▶ **OBJECTIVE**
Update the data below by changing every "screenshot" to "screen image" and keeping everything else as it is. Leave the pictures out of your answer.

▶ **EXTRACTED MATERIAL**
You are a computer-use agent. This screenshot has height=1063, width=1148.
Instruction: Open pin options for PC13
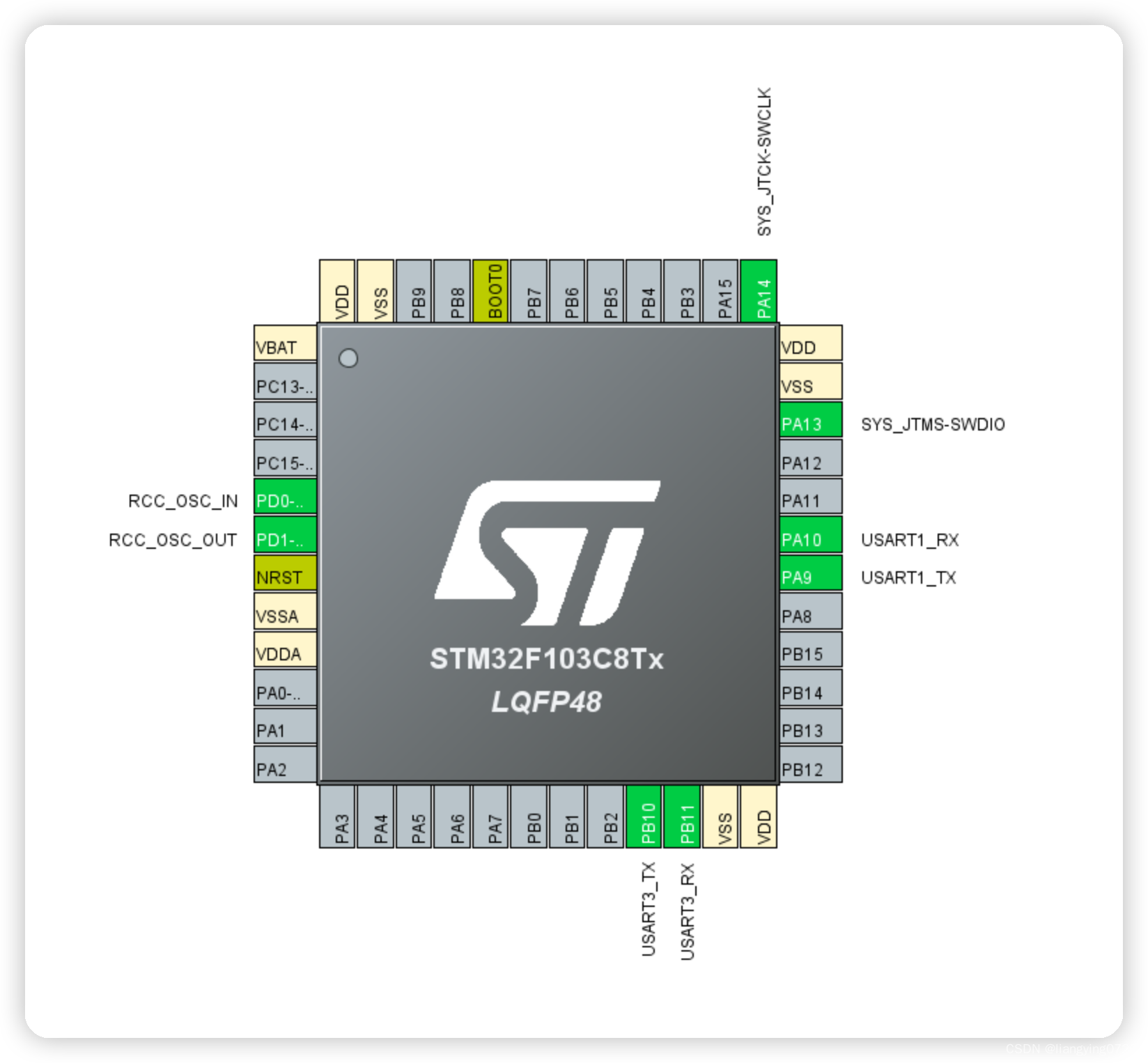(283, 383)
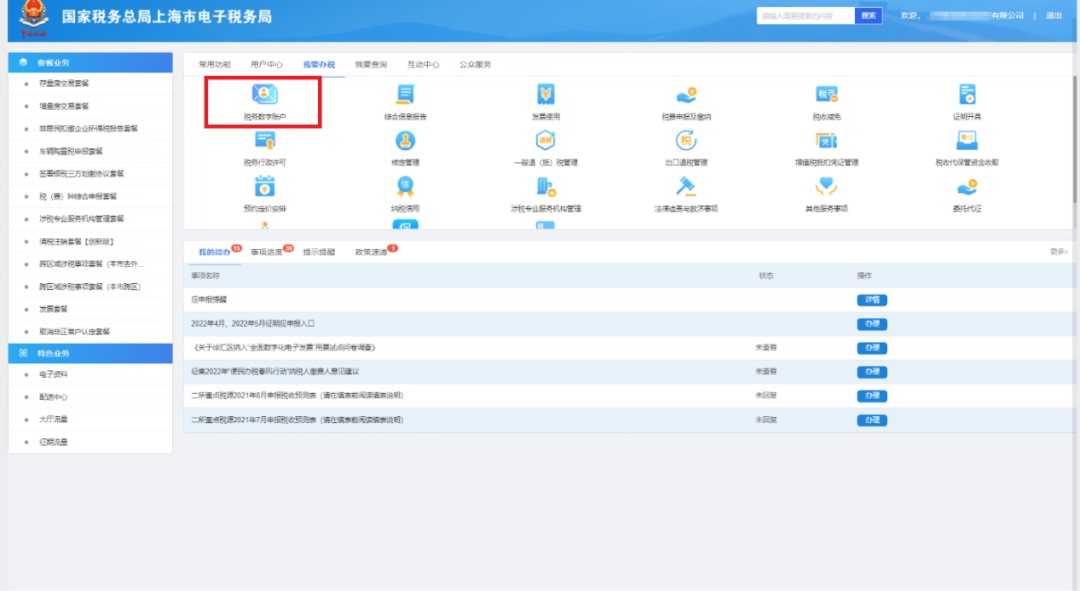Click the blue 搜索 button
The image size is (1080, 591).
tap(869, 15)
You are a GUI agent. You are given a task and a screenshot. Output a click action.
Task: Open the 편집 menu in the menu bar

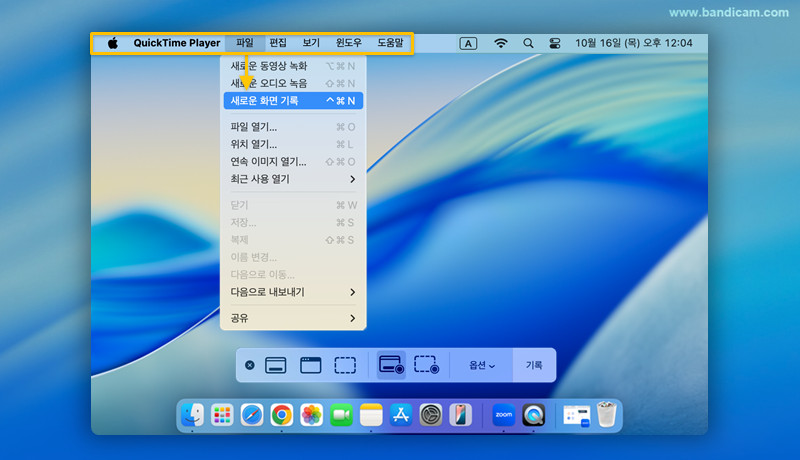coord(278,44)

▶ **SOLUTION BELOW**
You are a computer-use agent. This screen image has height=1063, width=1148.
Instruction: Open pin options for PC13
(283, 383)
Click the blue 搜索 button
The image size is (1080, 591).
tap(869, 15)
You are a GUI agent. You are given a task and a screen image. Output a click action.
Task: Open the 편집 menu in the menu bar

coord(278,44)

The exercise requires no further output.